Wow, I’ve said quite a bit, so let’s get this review going.


Content

Goddess isn’t a tale for those who are quite emotional. Our main character is a strong leading lady; she is a single mother with a young son, and because she does not have a male figure in her life, she must provide for the both of them in the best way that she can. She turns to prostitution, showing us the dark underbelly of 1930s China almost immediately, as a local gangster coerces her into having sex with him while she’s fleeing from the police.

The deal is that he’ll hide her for the night. That doesn’t end up being reality, as this guy literally hunts her down after this episode and then claims she is now his property. She submits to this fate, knowing she can’t get out of it immediately, but begins to hide money away for her son.

On the opposite hand, her son is bullied at school because everyone know his mother is a prostitute. She has enrolled him in a private school, and when the staff members find out, the principal comes to investigate. If the rumors are true, the boy is to be expelled. We se this principal moved by the mother’s dedication to giving her son a better life, but in the end it is futile. The principal resigns and the boy is expelled.

The gangster comes back the mother kills him, leading her to go to jail and the principal adopts her son, promising to give him a better life that she had always dreamed of.

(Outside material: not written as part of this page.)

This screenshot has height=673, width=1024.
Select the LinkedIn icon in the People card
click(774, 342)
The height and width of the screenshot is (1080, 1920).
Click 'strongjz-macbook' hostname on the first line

There’s a lot of historical context in this film; it is set in Shanghai during the 1930s, where roughy a 100,000 women were working as prostitutes. The term that is the Chinese title for this film, shen nü, is an old slang for prostitute, but the English title, Goddess, sheds light on her true nature: a dedicated mother who only wants the best in the world for her son.

It layers the complexity of what she had to do as a woman in Shanghai during the 1930s to make a feasible income for herself, but takes away the stereotype of being just another prostitute. Her story humanizes the profession, sheds light on the people in it and the struggles they face. We see how one man decides to make her life hell just because he’s decided she’s easy, but she doesn’t let that stop her in her mission.

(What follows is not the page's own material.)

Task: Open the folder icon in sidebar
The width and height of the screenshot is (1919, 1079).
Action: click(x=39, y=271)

This is also shown in the way that the mother is dressed. She looks like a normal woman on first glance, almost traditional. She is not following the standard styles of the era: in 1920s Shanghai, and extending into the 1930s, women often dressed like the Western flappers.

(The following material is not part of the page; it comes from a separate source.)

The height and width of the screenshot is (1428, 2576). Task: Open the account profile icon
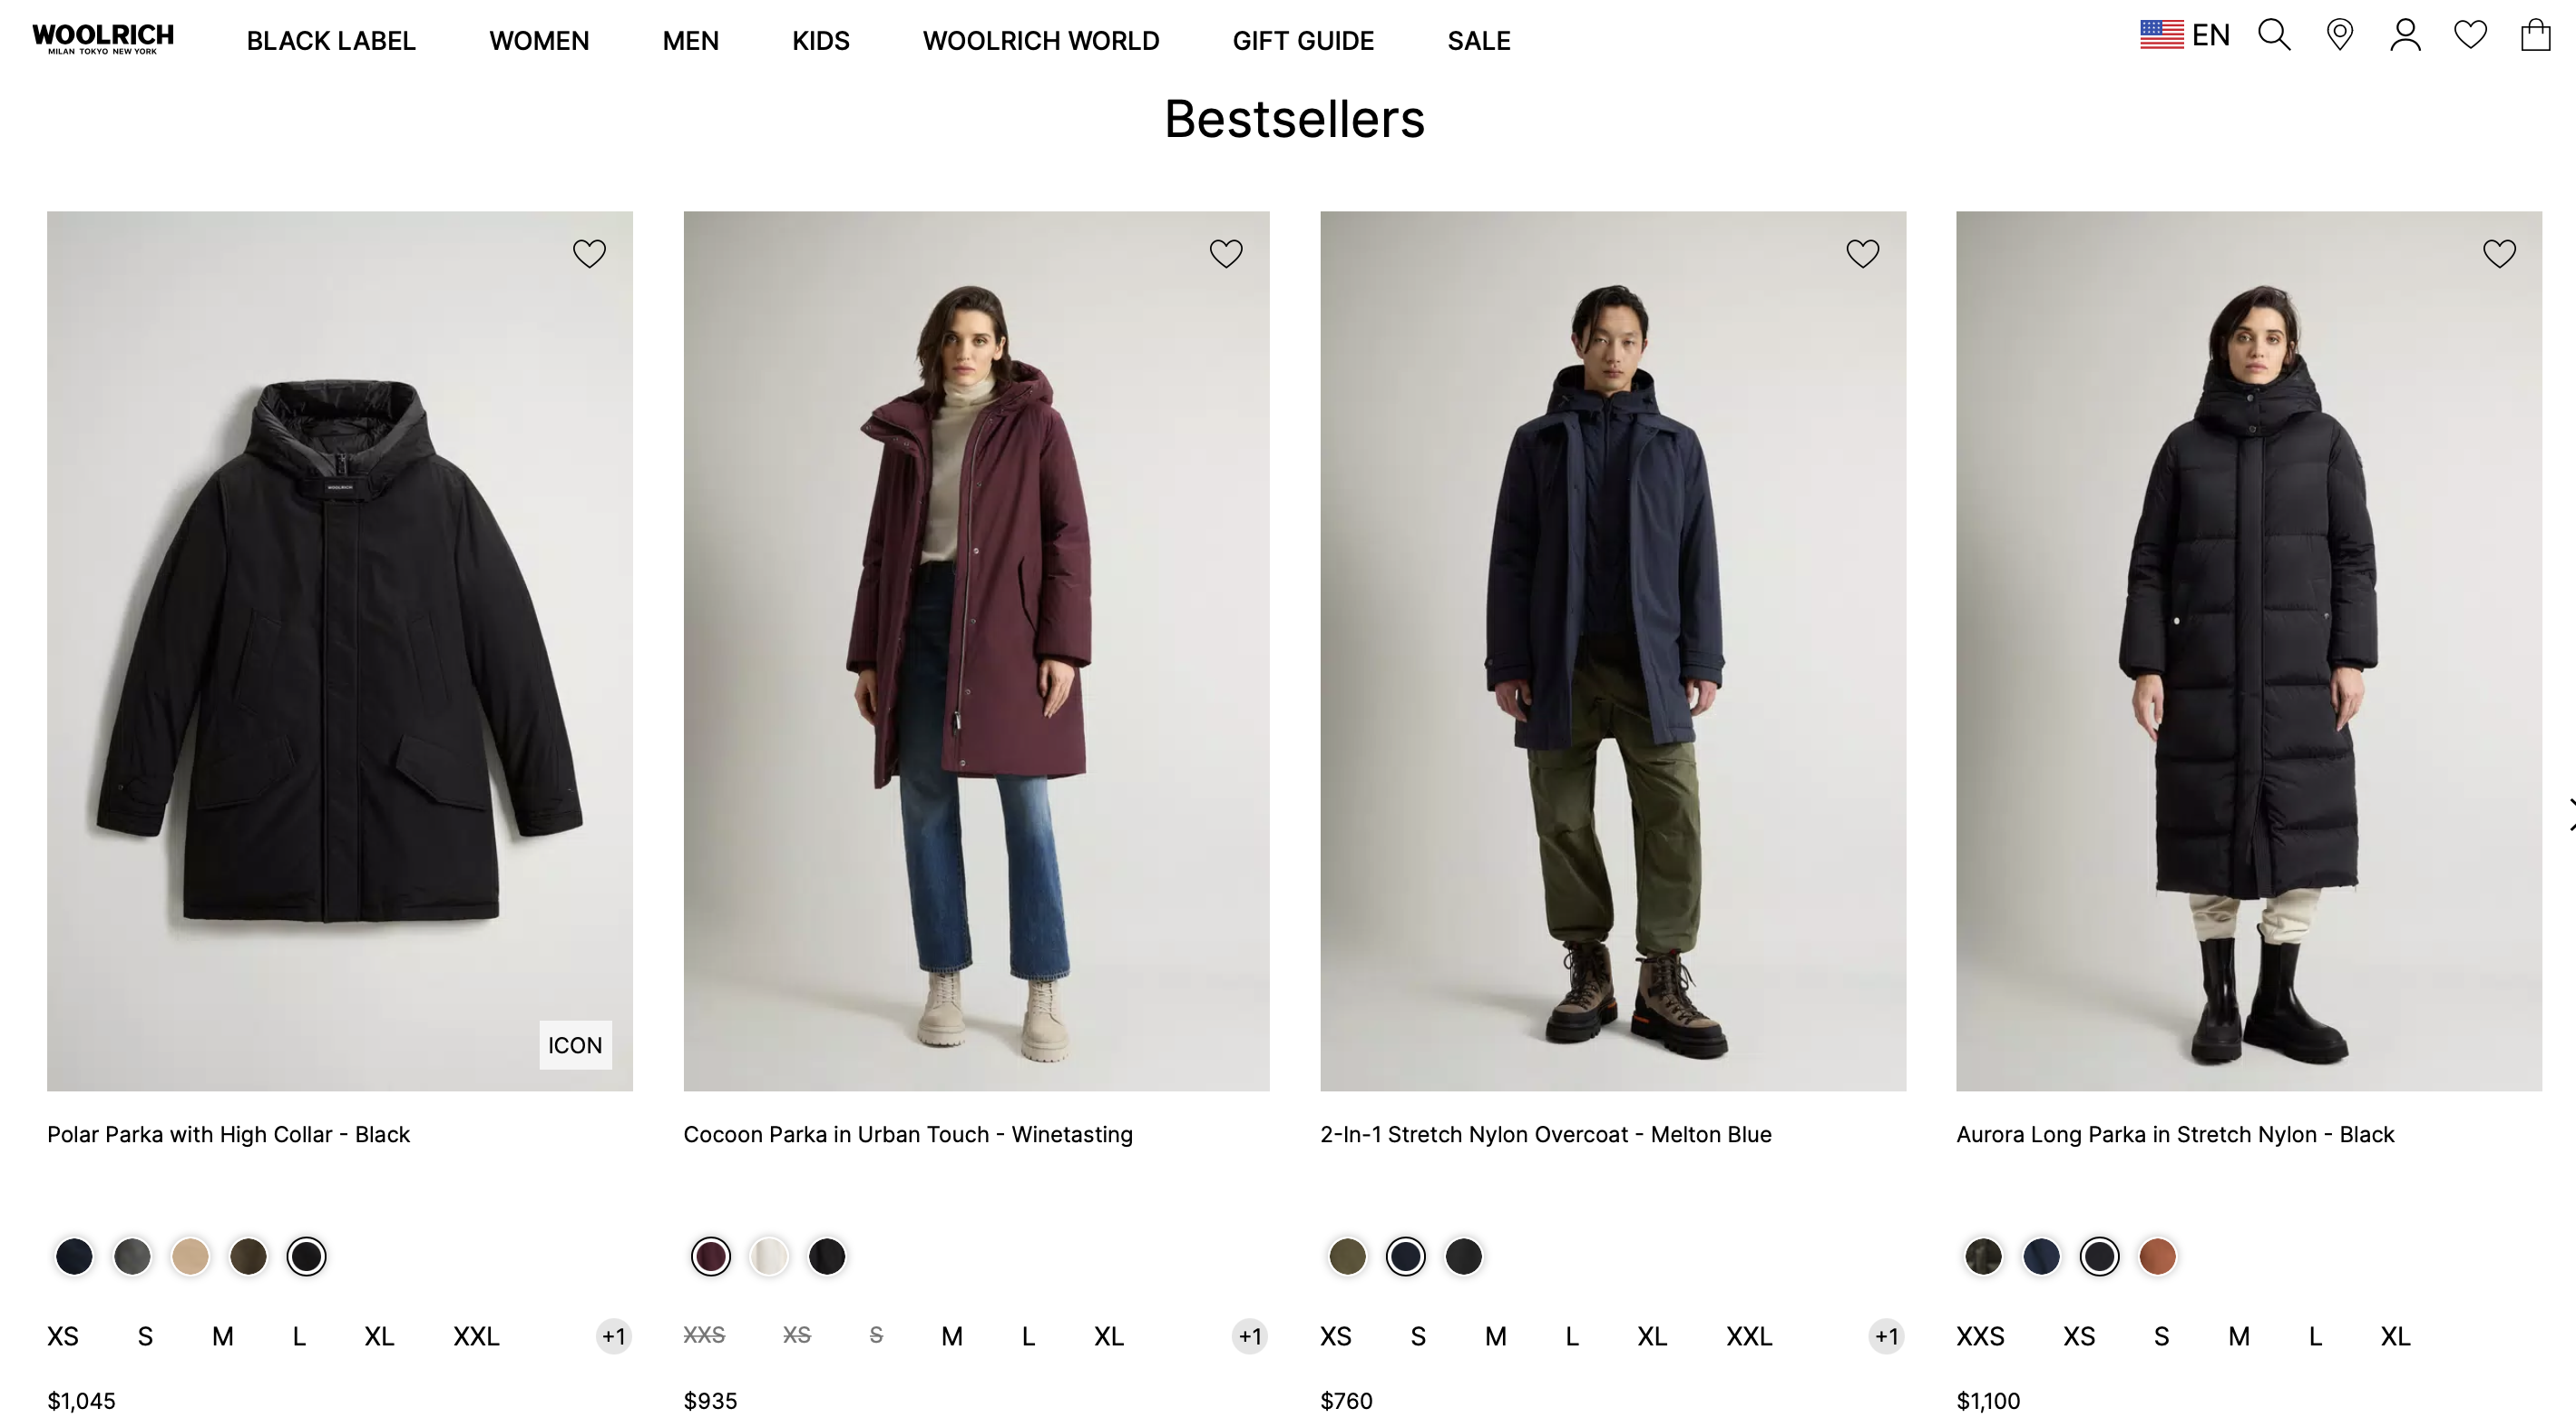pos(2405,35)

Here’s an overview of fashion in Shanghai. But because of the introduction to Western cinema in Asia, in both Japan and China we can trace the influence of the original flappers to the fashionable (often wealthy) women on the streets of both Shanghai and Tokyo. Instead of wearing a shorter qipao or makeup, which most women into fashion would be sporting, she is wearing a long qipao and dresses quite simply when it comes to her hair and appearance.

The camera and shots themselves lend to these ideas of the day versus night personas. We see the camera angle and framing set up in order to exacerbate the male gaze and these acts of male aggression. I particularly began to notice this when we first see the gangster come for her, as the camera gets up all in his face, having him take up the vast majority of the frame, and he acts enraged and particularly possessive.

There’s never a shot in between night and day—they’re always distinctly set up to be certain things happen at night (the prostitution related) and others at day (e.g. her being a goddess mother).


Overall Thoughts

Some fascinating nuggets of history in this one. Get some nationalist agendas, which I get considering they had to get past the censorship somehow (e.g. I doubt if Wu wanted to make a more gritty film about 1930s Shanghai, there was no way he would’ve gotten the funding.

He was a part of major left-wing groups that the Kuomintang were actually after). This is the only Chinese silent film I’ve seen, but I think I’ll go back and watch more of Ruan’s films as well as some others.

She was such a talented actress and had a tragic life story, I just wish she had gotten more justice when it came to her life and death. This was a very progressive film as well, so anyone interested in gender and film could have a great time with this movie.